Backfill 90 Days Without Blowing the Budget

backfillidempotencypartition replacethrottling

Scenario: Three weeks ago, the source team added a new column signup_channel to the events stream. You picked it up two weeks ago, and from then on, the warehouse has it populated. But for the 90 days before, the column is null. Product wants the historical period populated for cohort analysis. The naive plan, “just rerun the daily job for each of the 90 days,” would cost about 90x a normal day. Your monthly warehouse credit budget is enough for one and a half days of that. Finance will not approve more. The board meeting is in nine days.

In the interview, the question is:

Plan the backfill. What do you reprocess, what do you skip, how do you make it idempotent, and how do you keep it from killing the budget or the warehouse?


Your Task:

  1. Define what actually needs to be backfilled vs what does not.
  2. Walk through chunked, idempotent processing for the affected period.
  3. Cover throttling and how to pause/resume safely.
  4. Explain how to verify the backfill is correct before you mark it done.

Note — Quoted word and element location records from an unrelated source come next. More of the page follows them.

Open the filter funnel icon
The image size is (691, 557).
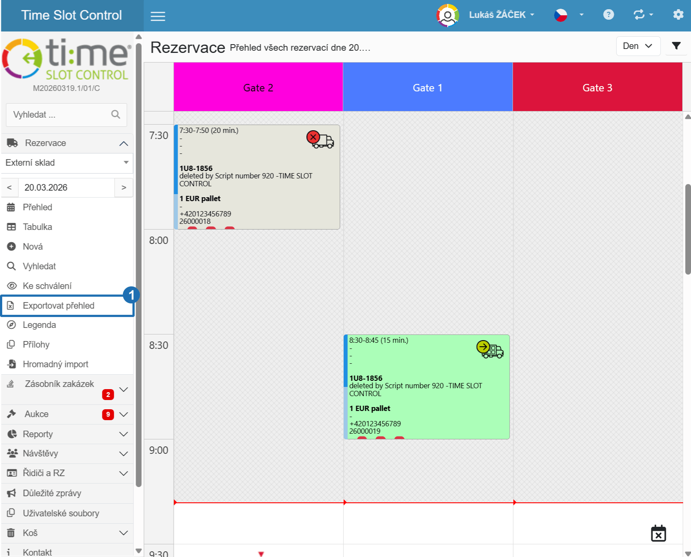click(676, 45)
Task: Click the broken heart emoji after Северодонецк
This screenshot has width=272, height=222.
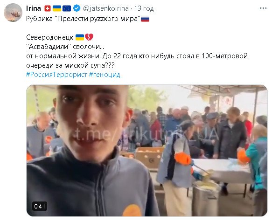Action: (89, 37)
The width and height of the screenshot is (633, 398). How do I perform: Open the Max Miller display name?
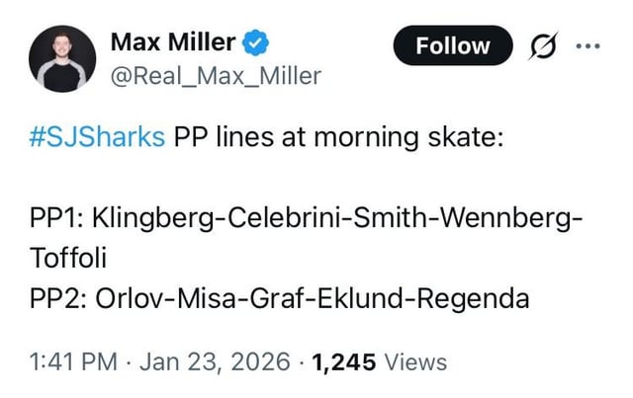click(172, 42)
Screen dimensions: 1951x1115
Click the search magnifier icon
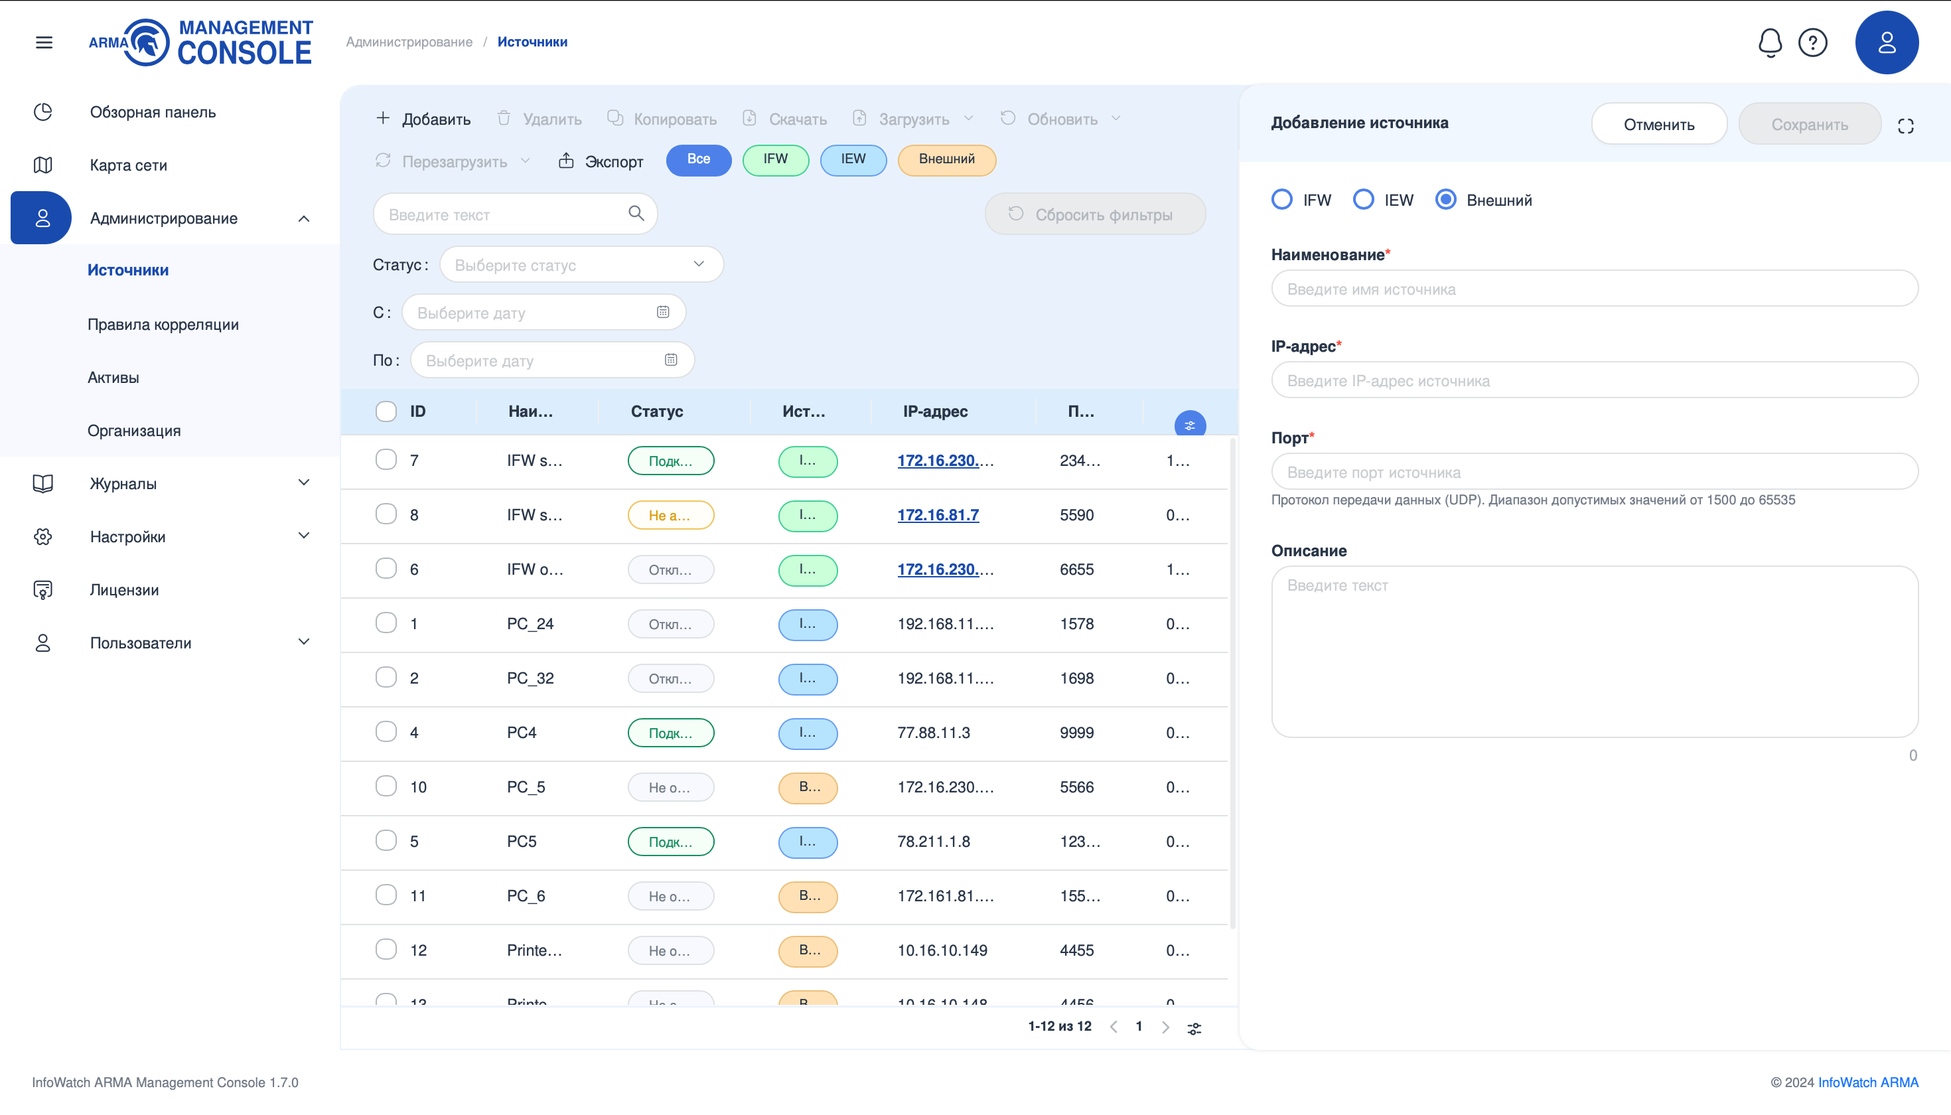pos(636,214)
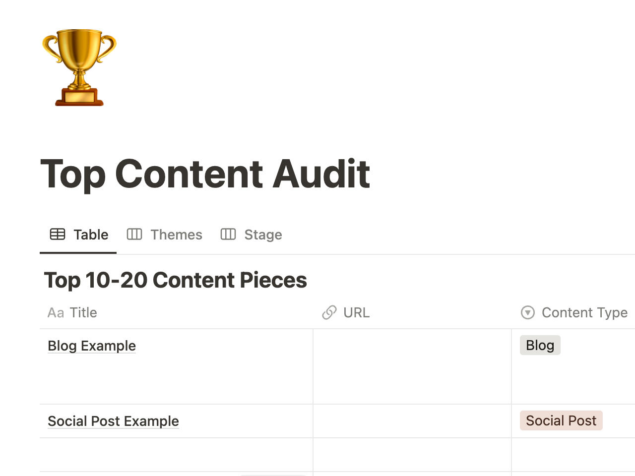Open the Blog content type tag
635x476 pixels.
[540, 345]
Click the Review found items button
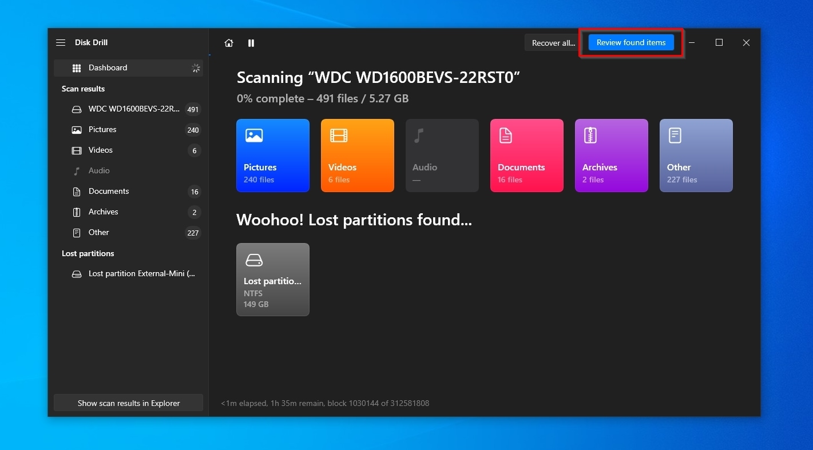Screen dimensions: 813x450 [x=631, y=42]
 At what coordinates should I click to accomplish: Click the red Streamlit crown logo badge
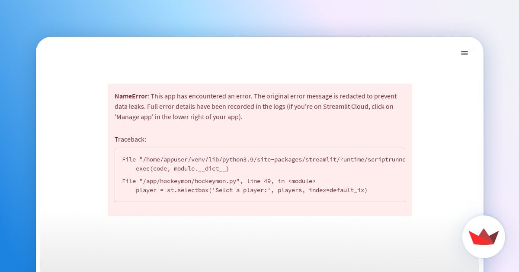(484, 237)
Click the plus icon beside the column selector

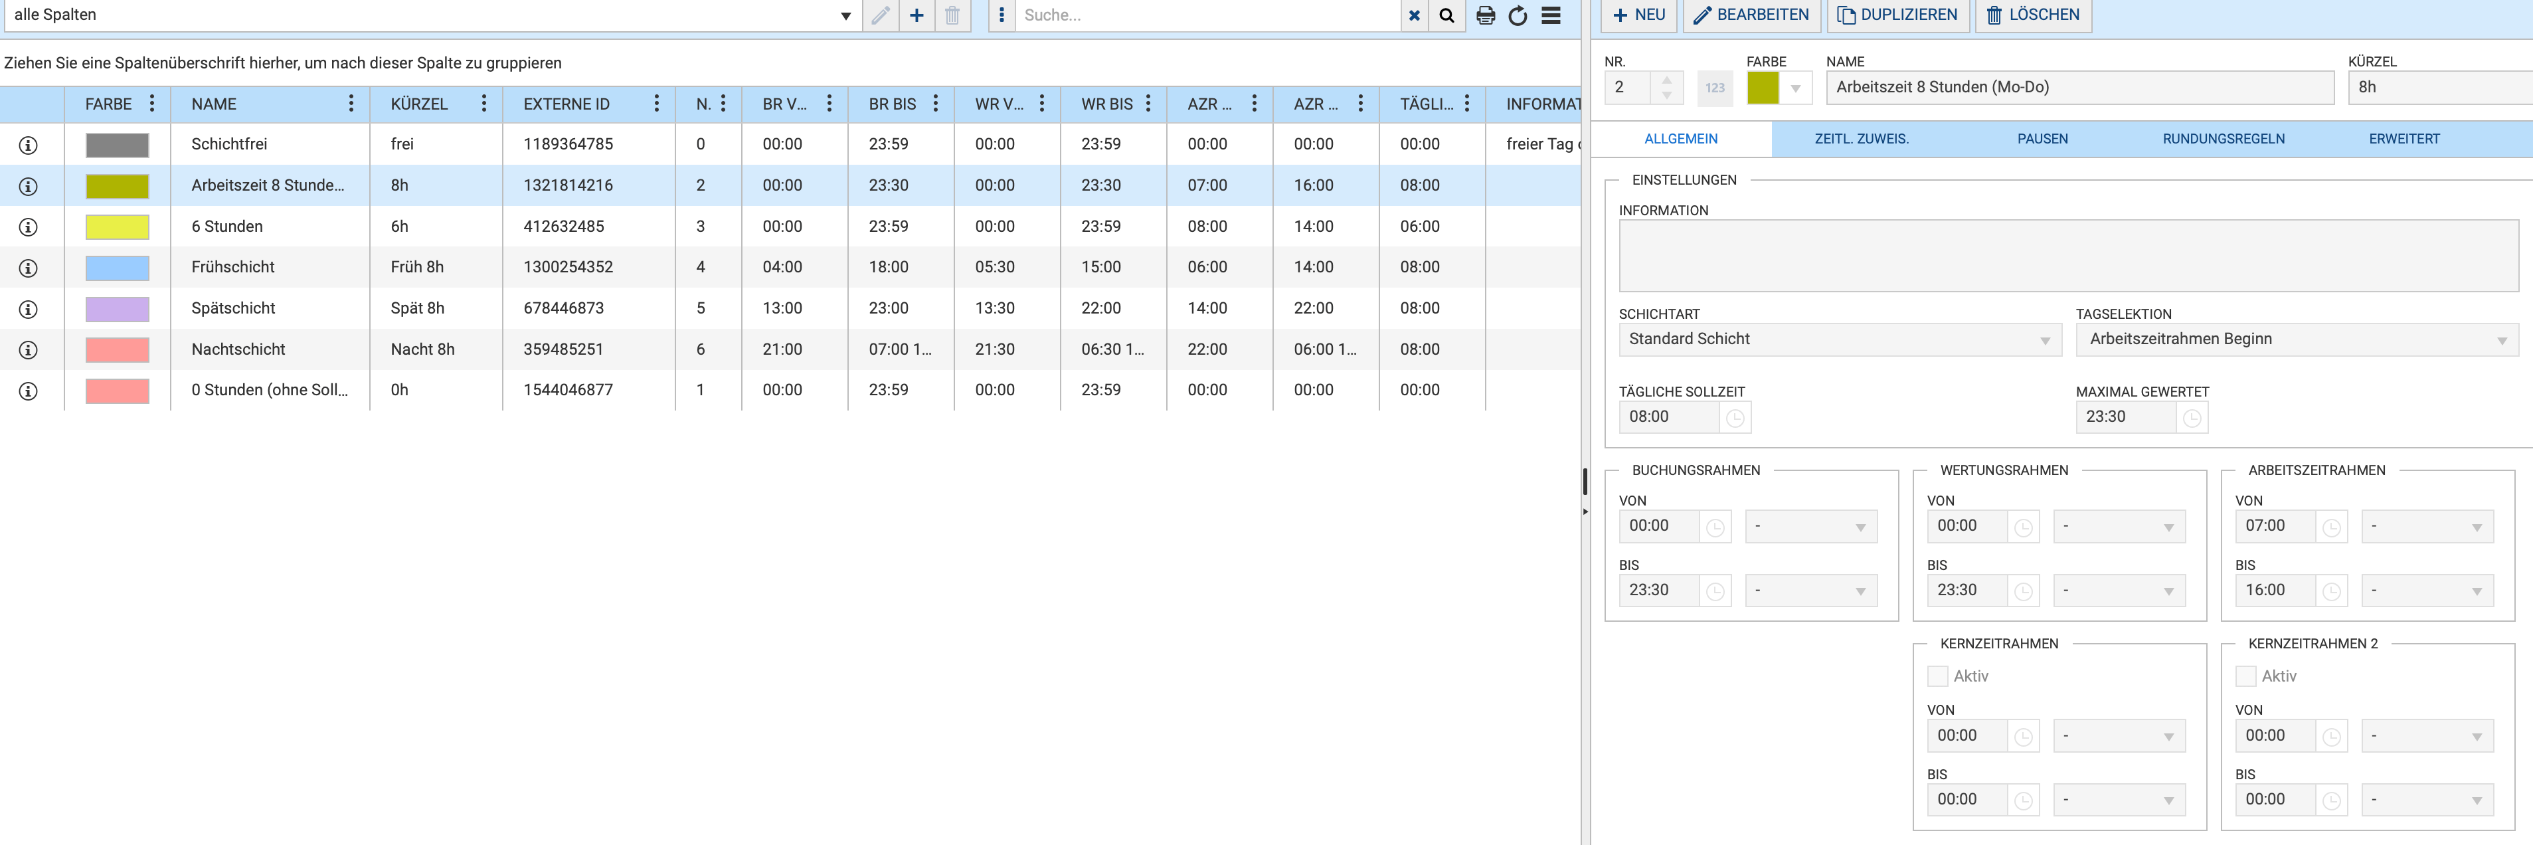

What a Good Answer Covers:

  • The “least work needed” framing: only the affected column.
  • Partition-replace for idempotency.
  • Running the backfill in chunks (e.g., 7 days at a time).
  • Throttling against cost: stop if today’s burn exceeds N% of daily budget.
  • Resume-from-where-you-stopped, not start-over.
  • A spot-check that proves the new column matches what daily would produce.

Try the problem on your own first. Solutions are most valuable after you've struggled with it.